Required action →
Every record that follows needs to be written out again, exactly.

(Collection entries)
----
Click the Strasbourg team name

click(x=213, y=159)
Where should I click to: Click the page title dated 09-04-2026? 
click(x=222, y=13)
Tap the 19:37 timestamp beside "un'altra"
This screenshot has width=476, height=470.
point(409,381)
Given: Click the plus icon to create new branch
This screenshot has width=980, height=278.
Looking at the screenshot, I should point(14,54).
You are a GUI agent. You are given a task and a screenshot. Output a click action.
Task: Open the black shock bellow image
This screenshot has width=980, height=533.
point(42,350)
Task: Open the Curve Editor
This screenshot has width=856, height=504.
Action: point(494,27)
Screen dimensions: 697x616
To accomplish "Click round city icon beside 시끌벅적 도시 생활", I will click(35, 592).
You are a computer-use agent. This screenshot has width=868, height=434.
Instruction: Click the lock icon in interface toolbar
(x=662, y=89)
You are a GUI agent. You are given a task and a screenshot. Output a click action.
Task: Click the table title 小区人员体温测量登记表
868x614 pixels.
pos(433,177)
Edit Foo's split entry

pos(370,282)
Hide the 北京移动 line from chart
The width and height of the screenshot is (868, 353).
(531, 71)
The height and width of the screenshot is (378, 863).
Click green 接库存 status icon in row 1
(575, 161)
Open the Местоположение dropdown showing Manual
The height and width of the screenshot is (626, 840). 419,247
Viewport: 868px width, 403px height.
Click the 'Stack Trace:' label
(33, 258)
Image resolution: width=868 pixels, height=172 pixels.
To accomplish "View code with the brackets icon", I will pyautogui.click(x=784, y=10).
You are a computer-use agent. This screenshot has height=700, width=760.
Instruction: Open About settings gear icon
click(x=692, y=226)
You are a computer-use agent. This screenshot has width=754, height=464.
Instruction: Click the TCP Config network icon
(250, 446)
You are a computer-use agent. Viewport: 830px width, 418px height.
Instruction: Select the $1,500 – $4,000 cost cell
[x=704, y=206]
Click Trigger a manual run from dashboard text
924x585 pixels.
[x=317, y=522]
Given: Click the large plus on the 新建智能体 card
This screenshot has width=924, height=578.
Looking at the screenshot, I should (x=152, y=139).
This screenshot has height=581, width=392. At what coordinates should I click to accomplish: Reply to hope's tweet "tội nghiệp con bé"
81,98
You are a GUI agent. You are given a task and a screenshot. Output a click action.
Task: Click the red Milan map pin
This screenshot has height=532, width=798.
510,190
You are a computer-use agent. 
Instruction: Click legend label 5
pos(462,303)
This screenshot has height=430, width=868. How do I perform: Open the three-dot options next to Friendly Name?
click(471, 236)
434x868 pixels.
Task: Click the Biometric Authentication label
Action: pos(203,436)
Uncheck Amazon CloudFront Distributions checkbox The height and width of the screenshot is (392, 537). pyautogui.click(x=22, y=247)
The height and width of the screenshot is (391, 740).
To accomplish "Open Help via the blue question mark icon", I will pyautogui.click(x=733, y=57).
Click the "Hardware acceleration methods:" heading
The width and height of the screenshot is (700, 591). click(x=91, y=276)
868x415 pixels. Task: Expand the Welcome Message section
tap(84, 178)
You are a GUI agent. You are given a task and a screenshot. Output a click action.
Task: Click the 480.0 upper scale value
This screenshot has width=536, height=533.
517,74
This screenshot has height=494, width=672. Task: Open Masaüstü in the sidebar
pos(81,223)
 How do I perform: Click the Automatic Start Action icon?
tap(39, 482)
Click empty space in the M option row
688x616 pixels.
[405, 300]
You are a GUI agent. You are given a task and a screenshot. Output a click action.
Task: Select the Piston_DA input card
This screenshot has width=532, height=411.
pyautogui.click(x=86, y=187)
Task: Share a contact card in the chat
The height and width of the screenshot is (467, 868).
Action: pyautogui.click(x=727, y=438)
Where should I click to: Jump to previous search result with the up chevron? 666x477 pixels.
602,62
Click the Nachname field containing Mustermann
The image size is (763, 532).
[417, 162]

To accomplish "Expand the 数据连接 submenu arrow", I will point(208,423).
----
Output of the task →
Click the Strasbourg team name

click(x=213, y=159)
Where should I click to: Click the page title dated 09-04-2026? 
click(x=222, y=13)
Tap the 19:37 timestamp beside "un'altra"
This screenshot has width=476, height=470.
point(409,381)
Given: Click the plus icon to create new branch
This screenshot has width=980, height=278.
Looking at the screenshot, I should point(14,54).
You are a GUI agent. You are given a task and a screenshot. Output a click action.
Task: Open the black shock bellow image
This screenshot has width=980, height=533.
point(42,350)
Task: Open the Curve Editor
This screenshot has width=856, height=504.
Action: point(494,27)
Screen dimensions: 697x616
To accomplish "Click round city icon beside 시끌벅적 도시 생활", I will click(35, 592).
You are a computer-use agent. This screenshot has width=868, height=434.
Instruction: Click the lock icon in interface toolbar
(x=662, y=89)
You are a GUI agent. You are given a task and a screenshot. Output a click action.
Task: Click the table title 小区人员体温测量登记表
868x614 pixels.
pos(433,177)
Edit Foo's split entry

pos(370,282)
Hide the 北京移动 line from chart
The width and height of the screenshot is (868, 353).
(531, 71)
The height and width of the screenshot is (378, 863).
Click green 接库存 status icon in row 1
(575, 161)
Open the Местоположение dropdown showing Manual
The height and width of the screenshot is (626, 840). 419,247
Viewport: 868px width, 403px height.
Click the 'Stack Trace:' label
(33, 258)
Image resolution: width=868 pixels, height=172 pixels.
To accomplish "View code with the brackets icon", I will pyautogui.click(x=784, y=10).
You are a computer-use agent. This screenshot has height=700, width=760.
Instruction: Open About settings gear icon
click(x=692, y=226)
You are a computer-use agent. This screenshot has width=754, height=464.
Instruction: Click the TCP Config network icon
(250, 446)
You are a computer-use agent. Viewport: 830px width, 418px height.
Instruction: Select the $1,500 – $4,000 cost cell
[x=704, y=206]
Click Trigger a manual run from dashboard text
924x585 pixels.
[x=317, y=522]
Given: Click the large plus on the 新建智能体 card
This screenshot has width=924, height=578.
Looking at the screenshot, I should (x=152, y=139).
This screenshot has height=581, width=392. At what coordinates should I click to accomplish: Reply to hope's tweet "tội nghiệp con bé"
81,98
You are a GUI agent. You are given a task and a screenshot. Output a click action.
Task: Click the red Milan map pin
This screenshot has height=532, width=798.
510,190
You are a computer-use agent. 
Instruction: Click legend label 5
pos(462,303)
This screenshot has height=430, width=868. How do I perform: Open the three-dot options next to Friendly Name?
click(471, 236)
434x868 pixels.
Task: Click the Biometric Authentication label
Action: pos(203,436)
Uncheck Amazon CloudFront Distributions checkbox The height and width of the screenshot is (392, 537). pyautogui.click(x=22, y=247)
The height and width of the screenshot is (391, 740).
To accomplish "Open Help via the blue question mark icon", I will pyautogui.click(x=733, y=57).
Click the "Hardware acceleration methods:" heading
The width and height of the screenshot is (700, 591). click(x=91, y=276)
868x415 pixels. Task: Expand the Welcome Message section
tap(84, 178)
You are a GUI agent. You are given a task and a screenshot. Output a click action.
Task: Click the 480.0 upper scale value
This screenshot has width=536, height=533.
517,74
This screenshot has height=494, width=672. Task: Open Masaüstü in the sidebar
pos(81,223)
 How do I perform: Click the Automatic Start Action icon?
tap(39, 482)
Click empty space in the M option row
688x616 pixels.
[405, 300]
You are a GUI agent. You are given a task and a screenshot. Output a click action.
Task: Select the Piston_DA input card
This screenshot has width=532, height=411.
pyautogui.click(x=86, y=187)
Task: Share a contact card in the chat
The height and width of the screenshot is (467, 868).
Action: pyautogui.click(x=727, y=438)
Where should I click to: Jump to previous search result with the up chevron? 666x477 pixels.
602,62
Click the Nachname field containing Mustermann
The image size is (763, 532).
[417, 162]

To accomplish "Expand the 数据连接 submenu arrow", I will point(208,423).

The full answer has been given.